═════ Selection

Mary, Queen of Scots and Elizabeth I’s letters to each other were their only sources of communication. They remain to this day historians’ most insightful sources on the 25-year rivalry between the two Queens, as they show how Mary and Elizabeth’s relationship changed over time. They reveal fascinating insights into the two cousins and rivals’ personalities, and above all else, their fundamentally different approaches to their respective positions as two Queens Regnant living on the same isle with a claim to the same throne.
The manner in which they wrote to each other, especially their choice of words and language, reflects the profoundly different and evolving approaches these two women employed in communicating to each other over time and, more broadly, in seeking to control their circumstances. Above all, their letters serve as invaluable evidence of the shift in the Queens’ attitudes to each other from youthful rivalry, to a brief period of sisterly solidarity, to profoundly hostile confrontation toward the end of their correspondence.
Without the evidence these letters provide, historians would have only the testimony of those who knew the royal women – and not the crucial words of the Queens themselves – to piece together a contextual framework for Mary and Elizabeth’s evolving rivalry.
Whereas Mary (1542-1587), the more passionate of the two women, is direct, emotional, and often uses either pleading or accusatory language depending on the situation; her cousin Elizabeth (1533-1603) is more circumspect, usually dispassionate in tone, and often gives admonishing words of caution or paternalistic, almost sisterly advice.
Astonishingly, by the end of their correspondence, Elizabeth would directly and explicitly accuse Mary of plotting against her life, while Mary would hauntingly remind Elizabeth that she would face a dreadful eternal reckoning should she choose, as Elizabeth ultimately did, to sign the death warrant and execute her cousin and fellow Monarch.
These letters reveal no clear winner, but instead, we are left to wonder at the complex personalities of these two rival Sovereigns. What is certain is that, without these letters, we would have only the conjecture and prejudiced opinions of the two Queens’ senior advisers and ministers to attempt to piece together a fuller picture: the letters are indispensable. They confirm and solidify the oft-repeated historical record that Mary was first and foremost a woman and only then a Monarch, morphing during her English captivity from a desperate femme fatale into a would-be-martyr. Elizabeth, on the other hand, emerges as a Queen who only then allowed herself to be a woman, always subordinating her personal wishes to her political instincts.

══════════
═════ Information shown

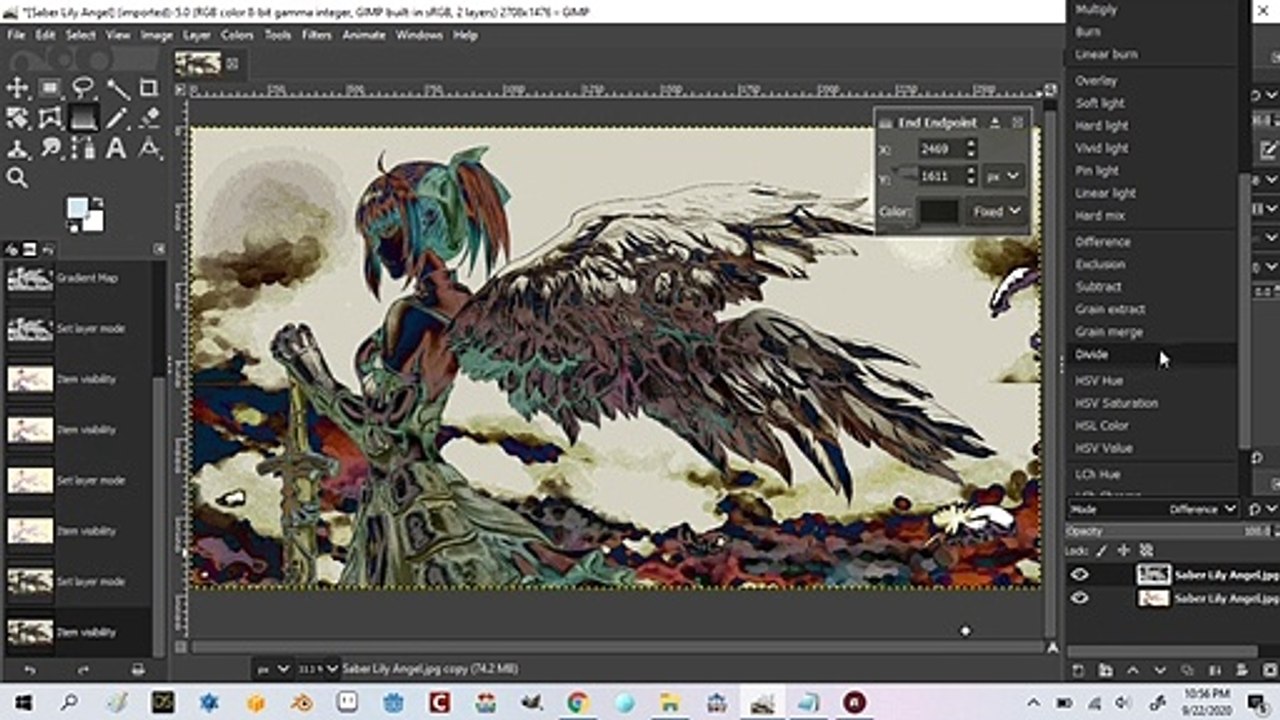Activate the Text tool
The image size is (1280, 720).
pos(116,149)
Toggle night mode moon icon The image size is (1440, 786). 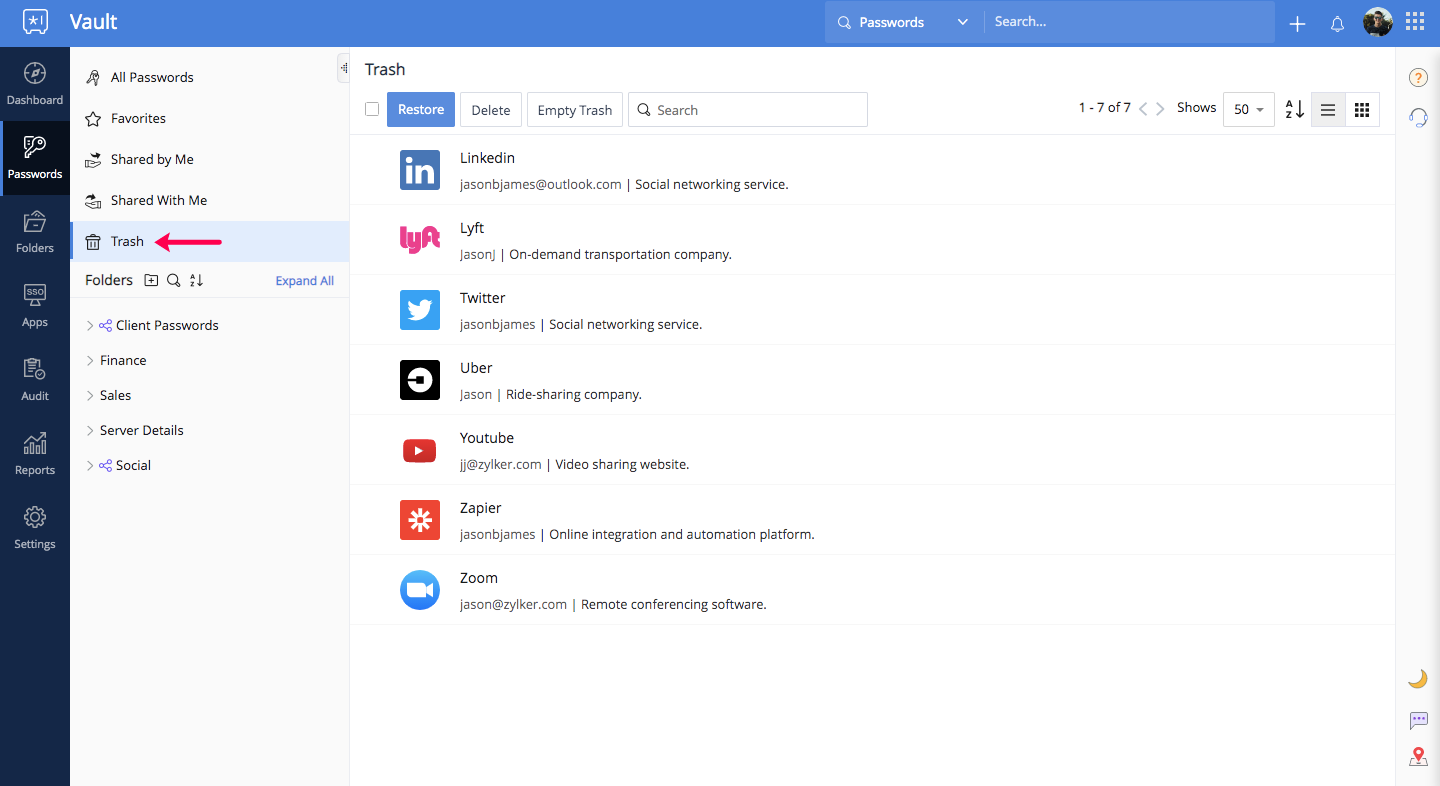click(1417, 679)
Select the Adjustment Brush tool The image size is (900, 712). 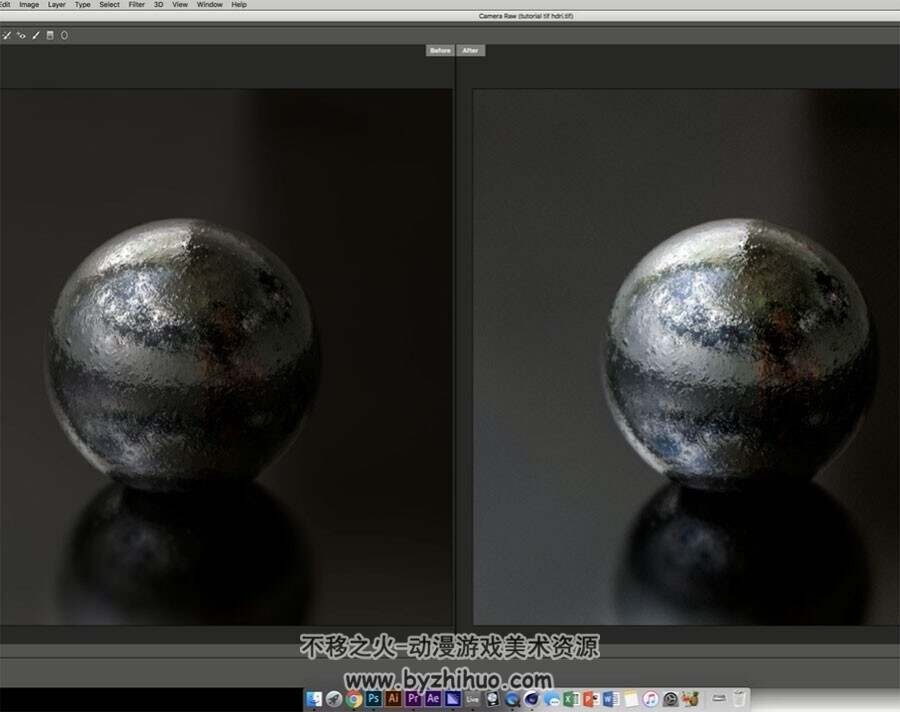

══════════

(What is being asked): Duplicate the passage on the queens' letters word for word, starting with "Without the evidence" and going on through "almost sisterly advice.". These rows are separate material and have no connection to the passage on the queens' letters.

(Solution to this exercise):
Without the evidence these letters provide, historians would have only the testimony of those who knew the royal women – and not the crucial words of the Queens themselves – to piece together a contextual framework for Mary and Elizabeth’s evolving rivalry.
Whereas Mary (1542-1587), the more passionate of the two women, is direct, emotional, and often uses either pleading or accusatory language depending on the situation; her cousin Elizabeth (1533-1603) is more circumspect, usually dispassionate in tone, and often gives admonishing words of caution or paternalistic, almost sisterly advice.